Criar uma situação do nada, por meras palavras, pode ser uma arte. Pode ser teatro, poesia, ficção, até mesmo de alta qualidade. Pode ser até hipnose. Mas jornalismo não é. Como, porém, Época se alardeia nacionalmente uma publicação jornalística exemplar, cada leitor leigo, que até o momento não imaginava ser isso jornalismo, suporá que ele próprio era o único a ignorá-lo e, mais que depressa, admitirá que jornalismo é precisamente isso. Donde tirará facilmente a conclusão de que algo de muito grave, efetivamente, pesa contra o governador Geraldo Alckmin, o Opus Dei e a Igreja Católica, embora ele não saiba o quê.

O envolvimento implícito é um truque temível porque tem o dom de confirmar-se a si mesmo. Ele não é jornalismo, mas é preciso um hábil domínio da técnica jornalística para praticá-lo – e, nesse sentido puramente formal, ele é jornalismo, e até de alto nível. Alto nível de safadeza, mas alto nível de qualquer modo.

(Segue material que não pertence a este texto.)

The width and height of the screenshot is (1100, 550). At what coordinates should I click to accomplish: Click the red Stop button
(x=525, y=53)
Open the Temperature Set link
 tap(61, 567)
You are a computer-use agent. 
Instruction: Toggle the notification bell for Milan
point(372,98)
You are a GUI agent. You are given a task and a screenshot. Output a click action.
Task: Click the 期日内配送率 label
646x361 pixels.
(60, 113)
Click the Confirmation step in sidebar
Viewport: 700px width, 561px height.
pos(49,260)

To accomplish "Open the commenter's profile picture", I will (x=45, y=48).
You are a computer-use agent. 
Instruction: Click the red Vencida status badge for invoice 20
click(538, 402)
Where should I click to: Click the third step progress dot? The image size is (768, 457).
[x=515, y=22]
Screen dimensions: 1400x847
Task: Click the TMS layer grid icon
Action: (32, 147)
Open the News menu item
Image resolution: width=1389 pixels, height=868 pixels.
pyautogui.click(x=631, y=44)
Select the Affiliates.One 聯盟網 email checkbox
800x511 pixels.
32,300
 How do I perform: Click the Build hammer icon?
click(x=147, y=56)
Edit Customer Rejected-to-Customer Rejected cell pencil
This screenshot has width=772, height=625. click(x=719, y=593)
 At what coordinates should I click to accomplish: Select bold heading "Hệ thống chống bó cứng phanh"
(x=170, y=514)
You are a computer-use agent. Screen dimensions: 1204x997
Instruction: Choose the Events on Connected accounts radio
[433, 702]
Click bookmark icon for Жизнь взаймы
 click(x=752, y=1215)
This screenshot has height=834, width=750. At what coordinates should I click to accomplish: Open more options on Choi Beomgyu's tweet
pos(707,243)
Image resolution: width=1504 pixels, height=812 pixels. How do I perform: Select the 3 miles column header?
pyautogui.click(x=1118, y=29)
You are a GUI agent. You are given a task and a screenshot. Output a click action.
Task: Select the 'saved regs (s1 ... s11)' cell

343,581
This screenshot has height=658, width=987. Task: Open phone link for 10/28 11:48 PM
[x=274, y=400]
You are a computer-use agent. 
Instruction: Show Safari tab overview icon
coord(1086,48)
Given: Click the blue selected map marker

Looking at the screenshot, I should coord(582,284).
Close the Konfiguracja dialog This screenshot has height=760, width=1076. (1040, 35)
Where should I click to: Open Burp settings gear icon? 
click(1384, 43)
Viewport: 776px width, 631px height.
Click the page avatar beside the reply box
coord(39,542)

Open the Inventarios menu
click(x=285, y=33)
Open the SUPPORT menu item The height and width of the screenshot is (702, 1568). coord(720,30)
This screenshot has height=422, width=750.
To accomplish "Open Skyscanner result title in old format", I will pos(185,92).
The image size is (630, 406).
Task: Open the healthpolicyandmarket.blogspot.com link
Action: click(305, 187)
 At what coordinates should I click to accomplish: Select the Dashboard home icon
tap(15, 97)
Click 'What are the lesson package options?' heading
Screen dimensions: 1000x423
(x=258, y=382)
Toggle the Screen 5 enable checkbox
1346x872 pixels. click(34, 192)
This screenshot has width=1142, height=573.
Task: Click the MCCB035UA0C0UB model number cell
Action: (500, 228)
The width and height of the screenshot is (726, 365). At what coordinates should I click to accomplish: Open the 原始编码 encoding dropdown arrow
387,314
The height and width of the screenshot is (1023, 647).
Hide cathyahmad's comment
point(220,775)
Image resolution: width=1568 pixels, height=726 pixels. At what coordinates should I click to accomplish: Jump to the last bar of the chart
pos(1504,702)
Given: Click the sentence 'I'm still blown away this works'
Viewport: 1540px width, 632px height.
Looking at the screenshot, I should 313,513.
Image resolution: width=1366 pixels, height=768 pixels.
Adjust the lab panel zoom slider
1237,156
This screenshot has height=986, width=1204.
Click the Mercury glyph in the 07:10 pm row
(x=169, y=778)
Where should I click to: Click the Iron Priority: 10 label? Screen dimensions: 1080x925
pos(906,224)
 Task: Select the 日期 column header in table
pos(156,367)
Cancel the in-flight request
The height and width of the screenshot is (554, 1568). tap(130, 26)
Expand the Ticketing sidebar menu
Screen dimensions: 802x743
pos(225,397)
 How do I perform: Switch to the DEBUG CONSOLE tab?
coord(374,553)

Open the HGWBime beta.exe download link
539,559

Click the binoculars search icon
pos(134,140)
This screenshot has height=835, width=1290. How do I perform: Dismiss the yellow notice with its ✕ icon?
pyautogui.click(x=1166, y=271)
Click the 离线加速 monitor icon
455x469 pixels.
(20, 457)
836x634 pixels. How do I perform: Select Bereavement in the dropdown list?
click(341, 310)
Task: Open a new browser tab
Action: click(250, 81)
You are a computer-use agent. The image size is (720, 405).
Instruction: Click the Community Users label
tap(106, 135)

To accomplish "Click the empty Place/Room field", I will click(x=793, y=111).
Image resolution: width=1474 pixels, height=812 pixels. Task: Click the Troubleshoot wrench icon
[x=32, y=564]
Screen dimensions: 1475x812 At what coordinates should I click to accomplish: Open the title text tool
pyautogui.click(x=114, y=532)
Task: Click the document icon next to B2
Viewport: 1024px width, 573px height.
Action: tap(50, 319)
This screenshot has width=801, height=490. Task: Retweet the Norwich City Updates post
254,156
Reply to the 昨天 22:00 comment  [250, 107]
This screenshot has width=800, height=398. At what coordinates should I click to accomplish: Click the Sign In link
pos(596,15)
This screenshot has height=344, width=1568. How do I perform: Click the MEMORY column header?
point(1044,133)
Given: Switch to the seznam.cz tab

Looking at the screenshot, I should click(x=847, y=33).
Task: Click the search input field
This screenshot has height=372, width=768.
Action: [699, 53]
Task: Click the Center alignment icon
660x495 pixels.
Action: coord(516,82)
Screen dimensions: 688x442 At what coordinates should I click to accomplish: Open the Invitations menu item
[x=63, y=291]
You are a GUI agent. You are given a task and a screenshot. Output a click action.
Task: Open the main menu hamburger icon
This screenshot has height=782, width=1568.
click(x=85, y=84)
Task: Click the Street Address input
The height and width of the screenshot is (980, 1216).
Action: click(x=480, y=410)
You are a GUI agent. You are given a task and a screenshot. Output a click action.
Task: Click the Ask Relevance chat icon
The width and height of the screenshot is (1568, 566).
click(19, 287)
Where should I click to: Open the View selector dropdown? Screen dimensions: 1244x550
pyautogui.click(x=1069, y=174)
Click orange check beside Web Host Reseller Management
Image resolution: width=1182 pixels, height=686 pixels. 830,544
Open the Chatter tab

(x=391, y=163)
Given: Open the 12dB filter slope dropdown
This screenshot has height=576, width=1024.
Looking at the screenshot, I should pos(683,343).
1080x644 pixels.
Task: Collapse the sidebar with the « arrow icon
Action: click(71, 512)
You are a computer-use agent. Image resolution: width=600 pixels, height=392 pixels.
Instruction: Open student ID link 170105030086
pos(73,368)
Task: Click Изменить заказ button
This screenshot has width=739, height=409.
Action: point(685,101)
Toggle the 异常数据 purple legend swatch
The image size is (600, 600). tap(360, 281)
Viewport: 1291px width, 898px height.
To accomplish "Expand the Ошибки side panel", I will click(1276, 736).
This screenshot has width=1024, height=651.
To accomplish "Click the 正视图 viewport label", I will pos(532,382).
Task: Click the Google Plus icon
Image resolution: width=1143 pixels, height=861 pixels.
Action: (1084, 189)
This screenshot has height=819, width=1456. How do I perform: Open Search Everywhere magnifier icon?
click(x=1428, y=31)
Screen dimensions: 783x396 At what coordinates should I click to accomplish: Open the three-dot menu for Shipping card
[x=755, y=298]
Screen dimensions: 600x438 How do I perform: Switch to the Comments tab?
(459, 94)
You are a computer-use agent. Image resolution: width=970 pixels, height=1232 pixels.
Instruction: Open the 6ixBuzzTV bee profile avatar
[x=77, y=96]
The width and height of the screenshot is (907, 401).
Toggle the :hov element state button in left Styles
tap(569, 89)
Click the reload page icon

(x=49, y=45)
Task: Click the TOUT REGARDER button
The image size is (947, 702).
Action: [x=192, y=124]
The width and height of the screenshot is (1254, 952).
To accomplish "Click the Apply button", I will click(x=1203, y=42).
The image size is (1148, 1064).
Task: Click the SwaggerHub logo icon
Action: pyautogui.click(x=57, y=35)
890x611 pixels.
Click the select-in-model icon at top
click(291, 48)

Quando uma revista semanal com o prestígio de Época se permite fazer do seu leitor o alvo desse tipo de gozação maquiavélica, e usá-lo como arma de guerra contra a religião da maioria dos brasileiros, é porque o senso do certo e do errado já desapareceu por completo do horizonte visível da classe jornalística.

Dines x Marnardi

Ainda mais desavergonhado que Época é o Observatório da Imprensa , que já começou a cantar vitória contra Diogo Mainardi quando um dirigente do Opus Dei apareceu gabando-se de que duzentos jornalistas de elite haviam freqüentado encontros da organização. Estava aí a prova, berrou Alberto Dines, de que o Opus Dei , e não o petismo-comunismo, mandava na mídia brasileira. Haja paciência. Desde logo, o sujeito não citou um único nome: o placar ainda está cem a zero para Marnardi. Em segundo lugar, entre um jornalista participar de um retiro de fim se semana e tornar-se um militante a distância é longa. Em terceiro, duzentos jornalistas não bastam para suprir sequer as vagas de chefia em revistas especializadas e house organs só na cidade de São Paulo. Para exercer alguma influência na mídia seria preciso começar de mil, pelo menos. O Opus Dei está entrando no mercado dos altos cargos na imprensa com meio século de atraso em relação ao Partido Comunista, cujo legado de posições foi transferido em parte para o PT na década de 80. Por fim, quem disse que todo militante do Opus Dei é uma cabeça feita, fiel ao Papa e às tradições da Igreja? Está aí o próprio sr. Alckmin, politicamente corretíssimo, adepto do casamento gay e, no mínimo, membro de um partido pertencente à Internacional Socialista, comprometido até à medula, portanto, com a estratégia do globalismo de esquerda. Apostar em Alckmin (ou de novo no próprio Serra) como alternativa “direitista” ao petismo é repetir a farsa das eleições de 2002.